Although the GOP for the most part has been against reforming the problem of finance corruption, Senator John McCain, a Republican from Arizona, is now one of the foremost proponents of a Campaign Finance Bill, along with Senator Feingold, a Democrat from Wisconsin. Many Republicans feel that the onslaught of money that flows from big business to our government is a "form of free speech." According to a September 15, 1999 article of the Washington Post, opposition leaders are "warning wavering Republicans that they would lose their important edge on soft-money contributions if the bill was passed. Democrats have strongly supported the measure, though they too have come to benefit heavily from soft money."

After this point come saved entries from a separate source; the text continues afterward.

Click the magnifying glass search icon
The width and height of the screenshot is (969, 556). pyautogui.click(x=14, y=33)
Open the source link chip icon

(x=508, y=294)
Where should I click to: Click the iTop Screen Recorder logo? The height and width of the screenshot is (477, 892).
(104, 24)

Senator McCain and Feingold had previously tried and failed to get a Finance Reform Bill to pass the Senate due to a filibuster, led mainly by Senator Mitch McConnell (Republican from Kentucky) and Majority Leader Trent Lott (Republican from Mississippi). On September 14, 1999, Representatives Christopher Shays (Republican from Connecticut), and Martin Meehan (Democrat from Massachusetts), had been successful in creating a bill which passed through the House of Representatives. "We're going from a government by the people, for the people, to a government of lobbyists and special interests," said Minority Leader Richard Gephardt (Washington Post, September 15, 1999). "By passing Shays-Meehan, we will take a major step towards restoring the American people's belief in their representative democracy and returning the agenda back to their needs."
There was massive effort to derail the bill, such as that of Majority Whip Tom DeLay (Republican from Texas) who is quoted as saying that the bill "guts the First Amendment." As with previous Campaign Finance Bills, the Shays-Meehan bill was filibustered in the Senate on October 19, 1999. McCain ran on this issue when running for the Republican Presidential nomination for the 2000 Presidency. He promises to make this issue a priority for the next term, but there is no chance that his newly endorsed president, George W. Bush, would ever sign such a bill into law, nor is there a chance of getting the two-thirds vote needed to overturn his presidential veto.
The 19th President of the United States, Rutherford B. Hayes, had made an early observation back in 1881, when he said, "This is a government of the people, by the people and for the people no longer. It is a government of corporations, by corporations, and for corporations." Two decades earlier, President Lincoln had written in a letter to William Elkin that the "corporations have been enthroned, and an era of corruption in high places will follow." After the last election, with corporate influence exceeding any other (over 1/10 of a billion dollars, to both major political parties), one wonders if our founding fathers would recognize the corrupt government they once fought to protect. "The real truth of the matter is, as you and I know, that a financial element in the large centers has owned the government ever since the days of Andrew Jackson," President Franklin D. Roosevelt, November 21, 1933.